The spokesperson of the Ministry of Environment, Forestry and Tourism, Romeo Muyunda, said officials were alerted to the plight of the injured calf earlier on Monday.
He added that the officials made use of a helicopter to look for the injured and distressed animal, but did not find the specific calf during their search.
“Our officials in the Etosha National Park received the report of the elephant calf with a wire snare around its leg calf on Monday and upon further investigation found that the animal was photographed by a visitor to the park on Saturday already. This means that the herd has moved away from the place where the distressed calf was last seen and makes the search much more difficult,” he said.

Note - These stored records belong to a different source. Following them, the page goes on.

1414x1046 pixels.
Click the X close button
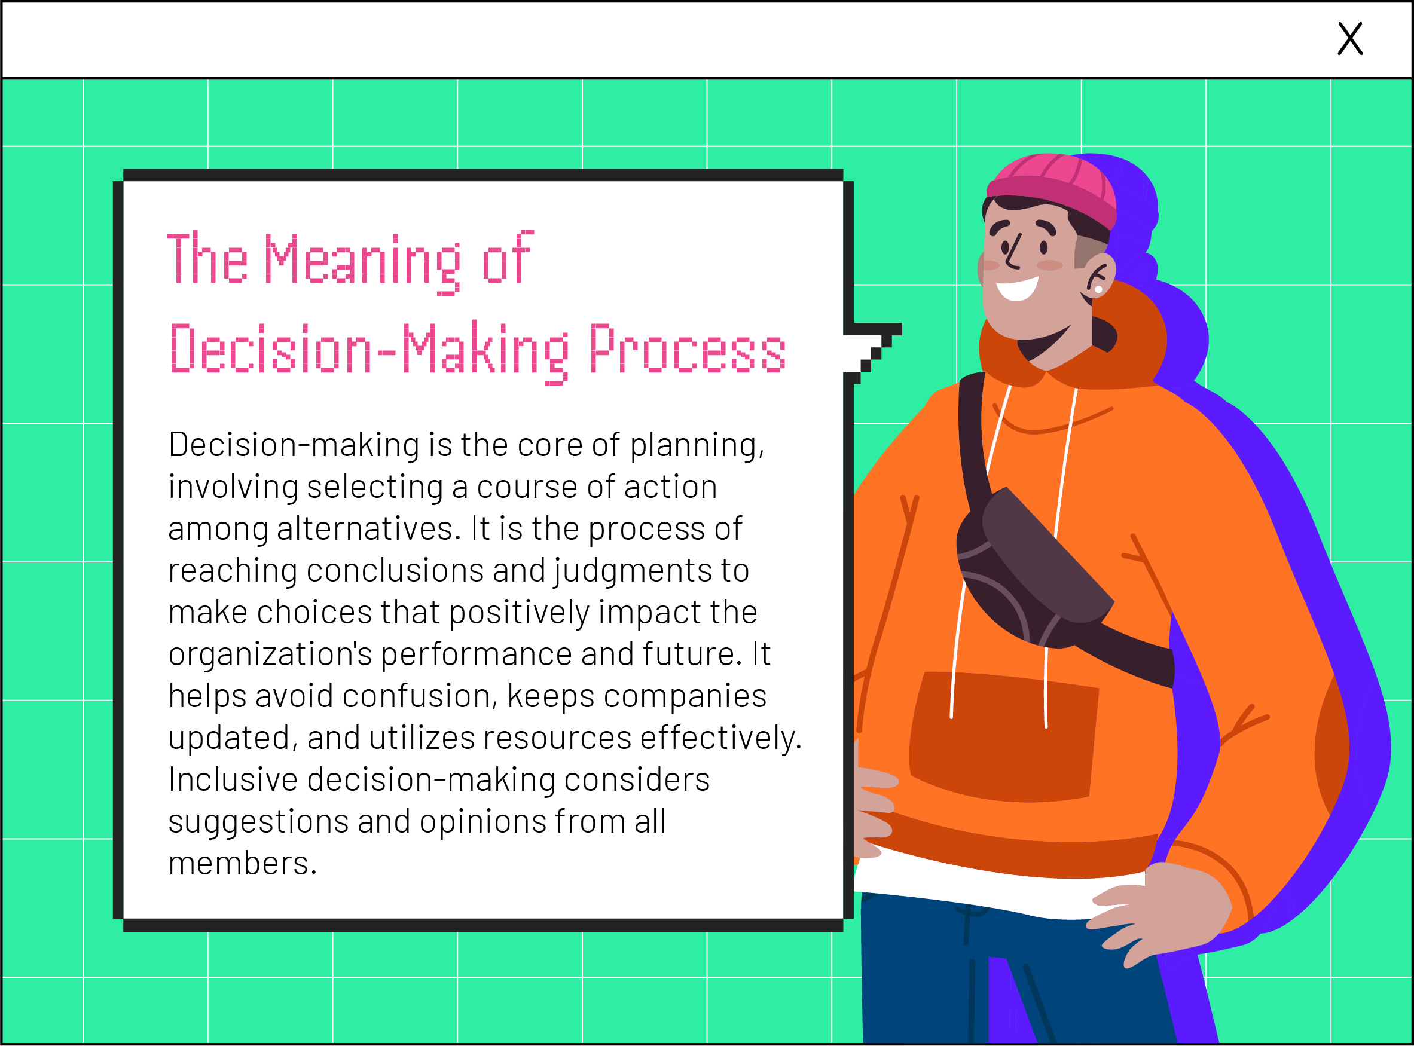(1349, 39)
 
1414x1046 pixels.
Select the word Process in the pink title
(687, 349)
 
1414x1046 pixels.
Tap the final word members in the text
(242, 863)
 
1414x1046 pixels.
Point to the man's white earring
(1099, 289)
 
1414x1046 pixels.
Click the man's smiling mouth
(1017, 288)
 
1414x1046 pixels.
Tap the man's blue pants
(1013, 975)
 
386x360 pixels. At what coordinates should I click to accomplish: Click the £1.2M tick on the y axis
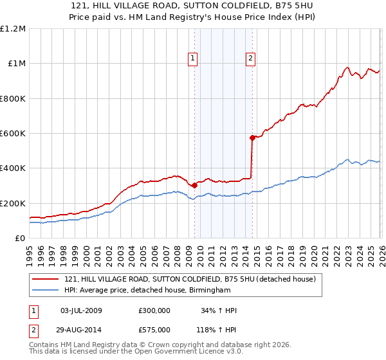[x=13, y=29]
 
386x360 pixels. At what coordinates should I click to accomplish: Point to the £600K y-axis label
[x=13, y=134]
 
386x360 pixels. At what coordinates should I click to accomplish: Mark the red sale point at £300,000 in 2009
[x=194, y=186]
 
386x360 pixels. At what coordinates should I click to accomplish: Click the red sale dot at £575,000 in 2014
[x=252, y=138]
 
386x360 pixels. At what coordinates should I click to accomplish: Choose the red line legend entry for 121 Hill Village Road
[x=190, y=280]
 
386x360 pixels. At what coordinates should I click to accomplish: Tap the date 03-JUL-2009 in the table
[x=81, y=310]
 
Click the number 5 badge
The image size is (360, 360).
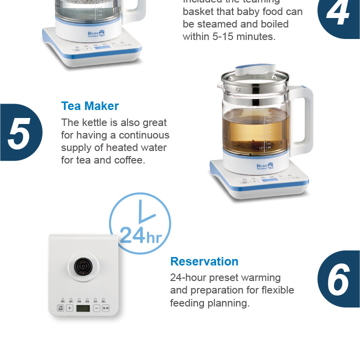click(20, 133)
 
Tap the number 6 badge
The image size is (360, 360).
click(339, 279)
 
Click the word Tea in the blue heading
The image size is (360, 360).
click(71, 106)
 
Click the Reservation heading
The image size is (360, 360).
click(204, 262)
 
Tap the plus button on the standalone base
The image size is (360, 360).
click(70, 308)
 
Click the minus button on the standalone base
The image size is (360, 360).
click(96, 308)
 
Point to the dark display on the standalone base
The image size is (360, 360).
click(83, 308)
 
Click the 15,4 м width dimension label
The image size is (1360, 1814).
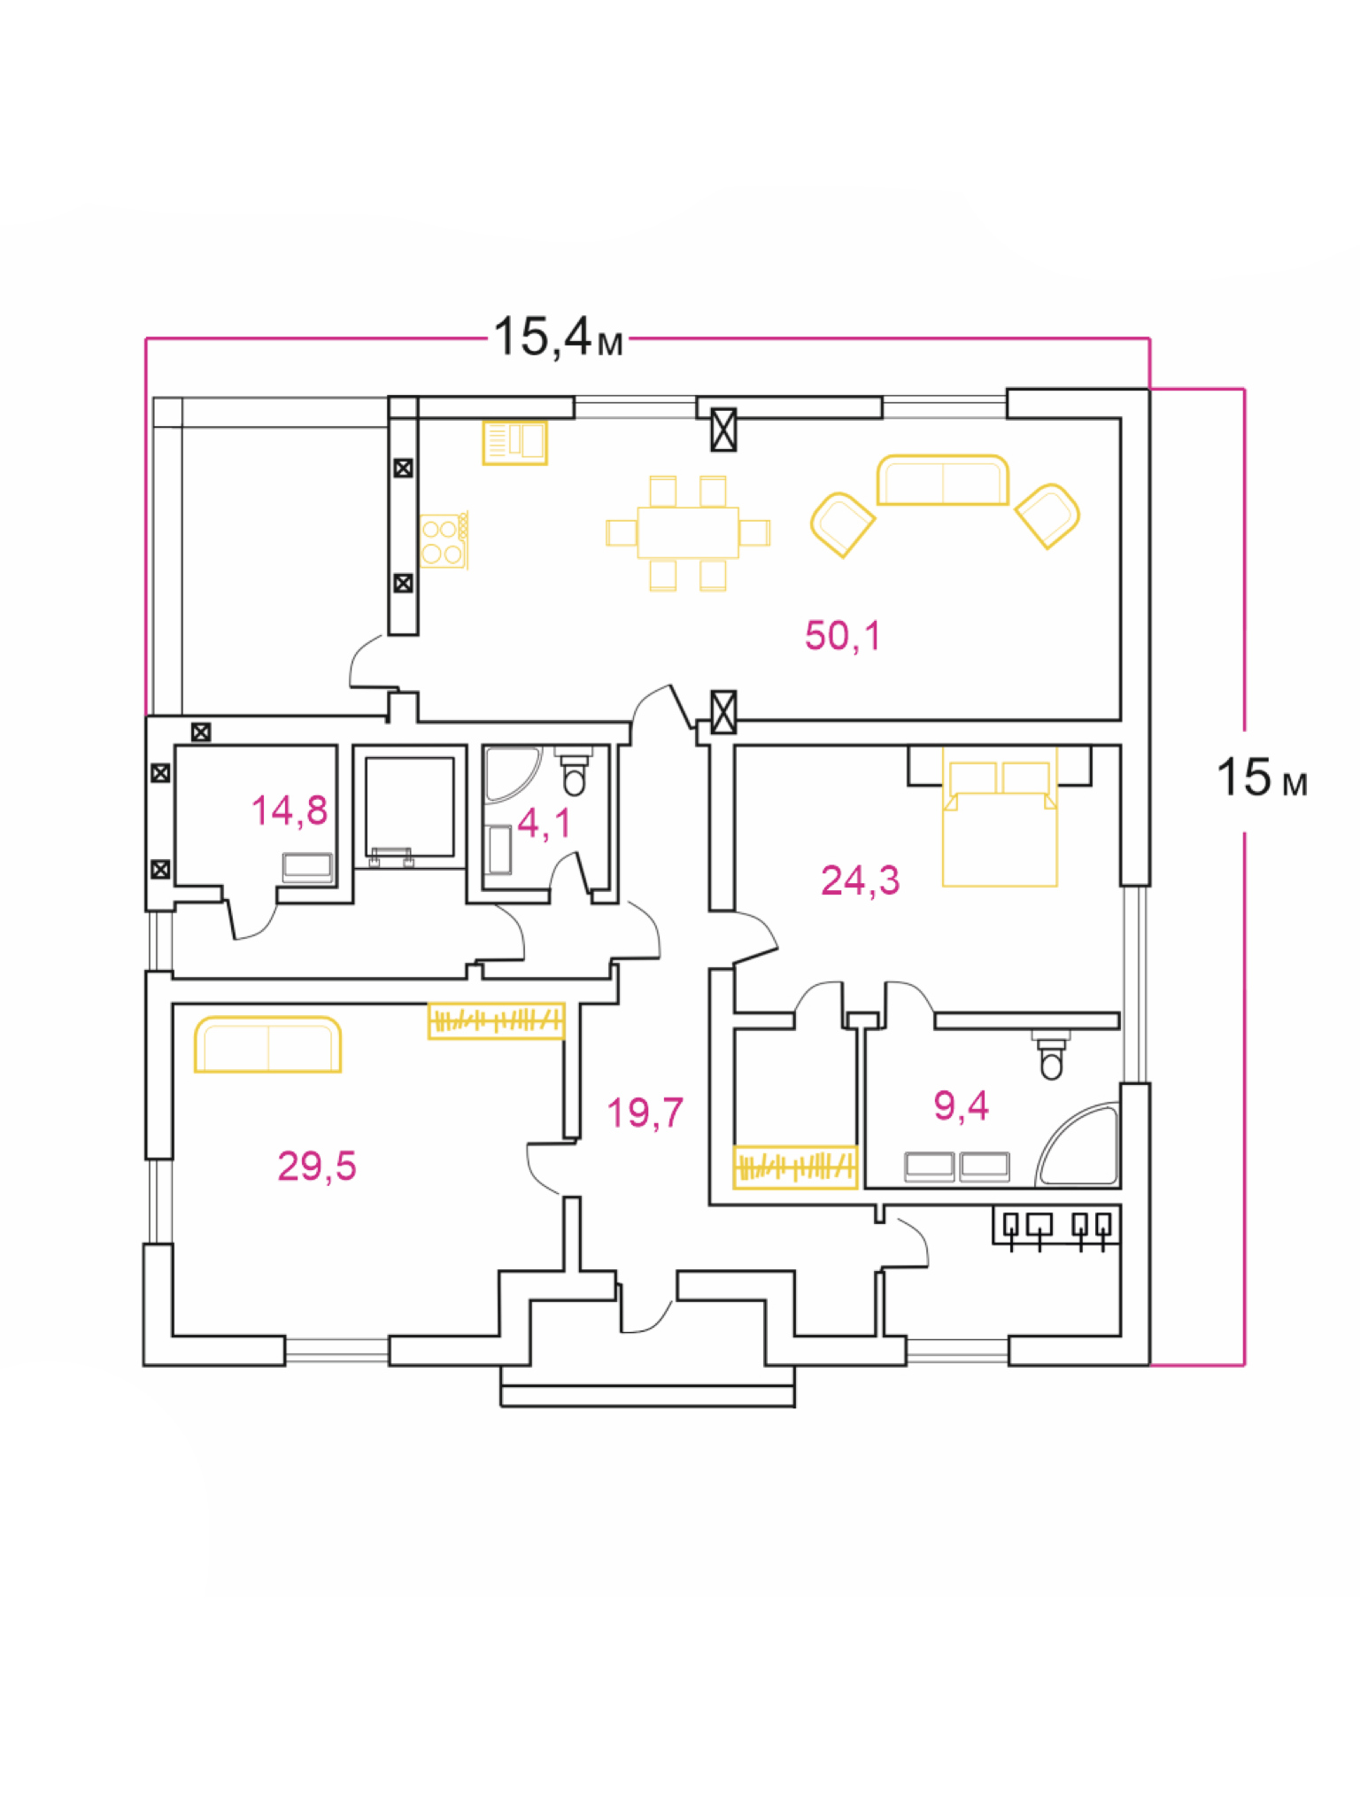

Muyunda said that a team of officials, led by a veterinarian, was dispatched with a helicopter and flew over the area where the injured animal was last seen.
According to Muyunda, the team flew over three elephant herds to find the calf with what seems like a wire snare around its leg.
The team however, did not have any success.
“One calf was observed limping with scratches on its leg but it did not have the wire around its leg. We suspect that the wire might have fallen off. We are, however, still on a look out in case we may have missed the actual injured calf,” he said.
Muyunda urged visitors to the national park that come across the injured elephant calf to contact the game warden’s office in Etosha at 067 229 854.
He said that when people observe an injured animal they should report such incidents to the MEFT officials without delay in order for officials to attend to the problem in a timely fashion.
According to Muyunda, visitors to the park also reported an injured rhino to MEFT officials in the park over the weekend.
In this case, the veterinarian was able to respond quickly to treat the injured animal.
Muyunda mentioned that the rhino was dehorned in the process to protect it from poachers.